Friday, August 14, 2009

Sequestered in Memphis: Part 2

For most of the weekend, I had several lines from The Hold Steady's song "Sequestered in Memphis" in my head, one of which was simply the chorus. Having never been subpoenaed in Texas or actually sequestered in Memphis, it didn't make much sense, other than the fact that it had the word Memphis in it. Other lines seemed more appropriate at various times during the weekend.

Friday morning, the air was dense as the remnants of Denny's wafted its siren scent through the corridors of our hotel. We had decided the previous night that when we all arose, we would be heading to the world-famous Rendezvous for some of their world-famous ribs made with their world-famous dry rub.

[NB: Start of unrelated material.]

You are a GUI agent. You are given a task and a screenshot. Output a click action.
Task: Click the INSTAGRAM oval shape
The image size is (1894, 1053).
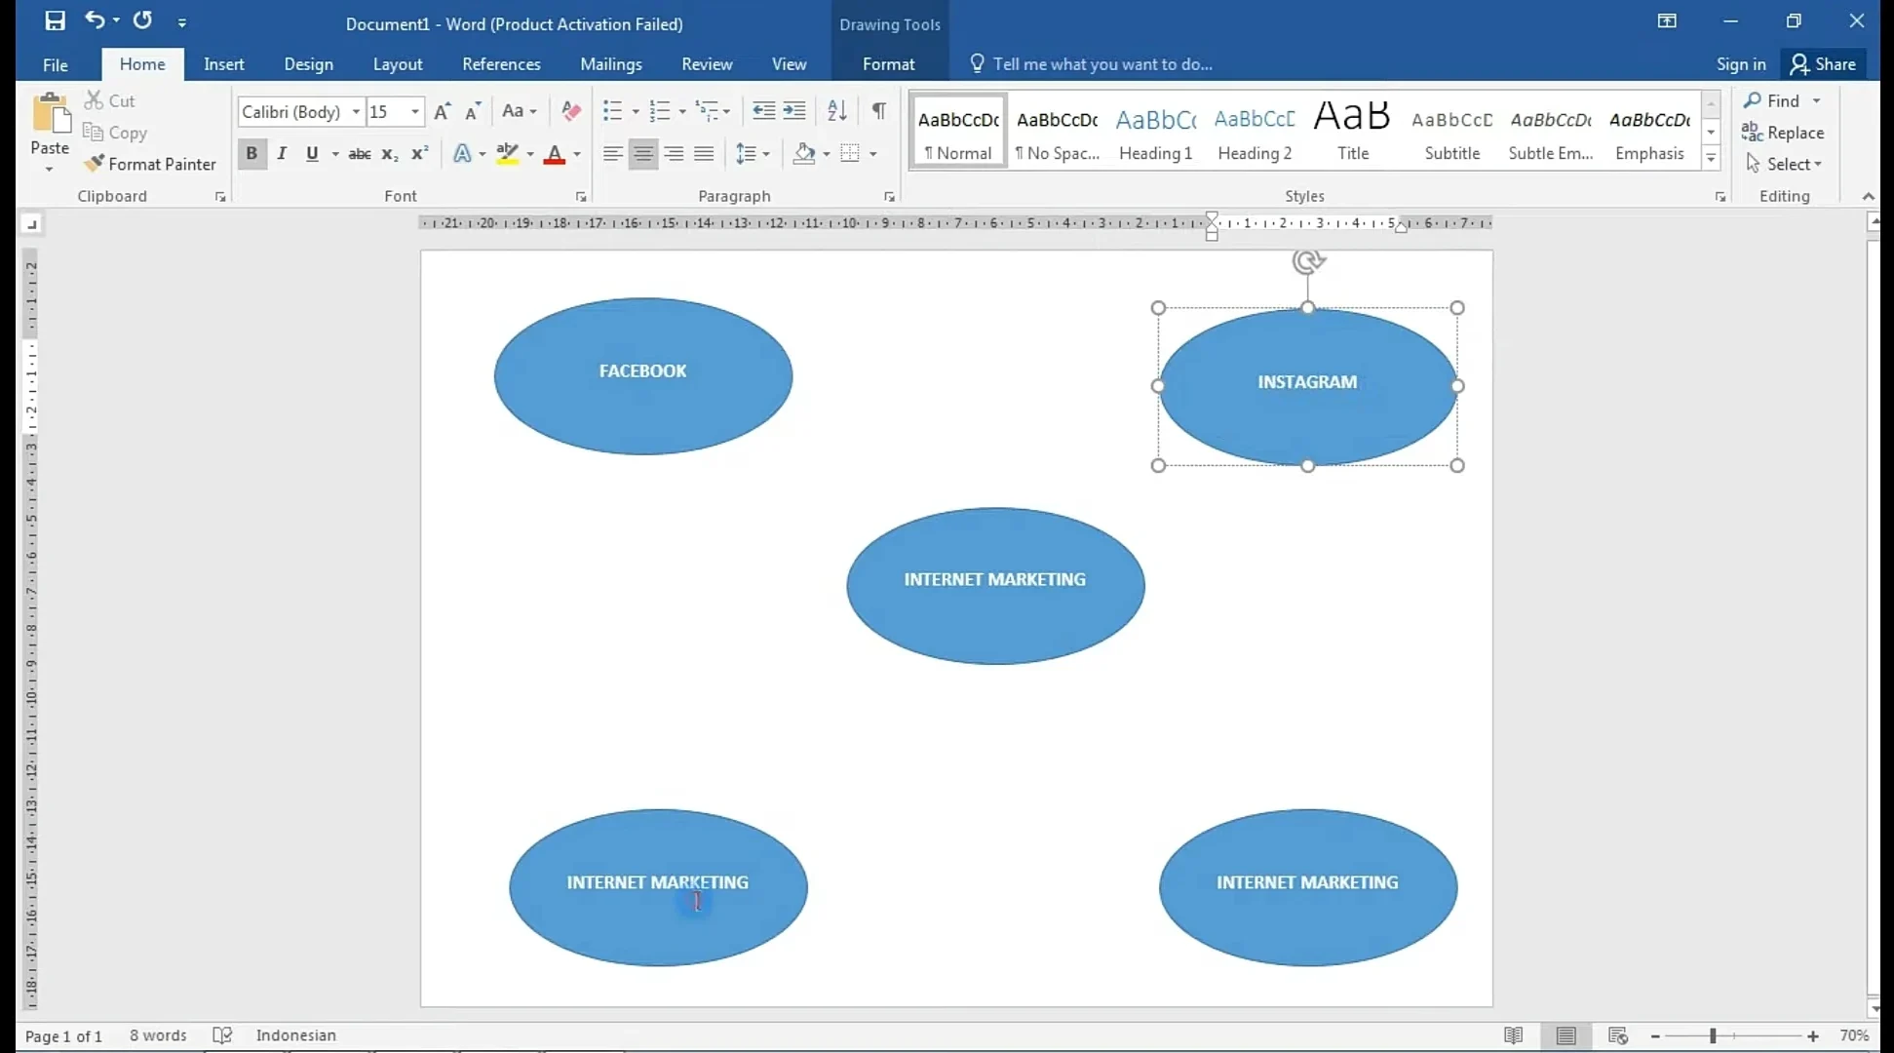[1307, 381]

I asked one of the doorwomen at the hotel whether we could walk to Rendezvous. Without any condescension in her voice, she said "yes" and explained that it was less than a block away. "Be safe," she cautioned, as all nine of us walked out the door into the stagnant Memphis heat.

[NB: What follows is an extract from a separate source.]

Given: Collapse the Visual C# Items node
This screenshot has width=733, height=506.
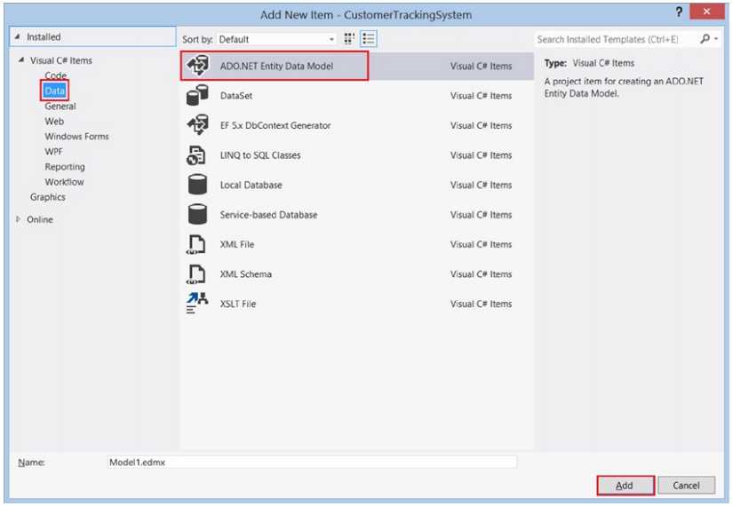Looking at the screenshot, I should click(20, 60).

For those of you who don't eat a lot of barbeque, first, let me say, you are making a huge mistake. Second, you may not know that there are various ways to prepare ribs, with smoked (the preferred way), baked, and grilled being the most common. Also, there are differing amounts of "wetness" with which ribs are prepared. Some are slathered in BBQ sauce, and some are "dry." The ribs at Rendezvous are dry -- prepared with the aforementioned dry rub. You are able -- and encouraged -- to add your own sauce to the ribs once they arrive, but frankly, it's not really necessary. The ribs were spectacularly seasoned. While they didn't "fall off the bone" as well as some other ribs I've manhandled, they were definitely in the top echelon of ribs that I've eaten over the last 31+ years.

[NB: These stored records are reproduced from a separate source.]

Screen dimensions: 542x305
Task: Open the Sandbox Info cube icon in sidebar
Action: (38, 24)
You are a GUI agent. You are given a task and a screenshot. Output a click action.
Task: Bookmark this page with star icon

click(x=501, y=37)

After Rendezvous, there was a fissure in the group. Greg and I wanted to experience some of Memphis's rich musical history, while the others wanted to lose money. A compromised was reached, whereby Greg and I would go to the Stax Museum of American Soul Music and Sun Studios, while the rest of the group would travel to West Memphis, Arkansas to Southland dog track and casino.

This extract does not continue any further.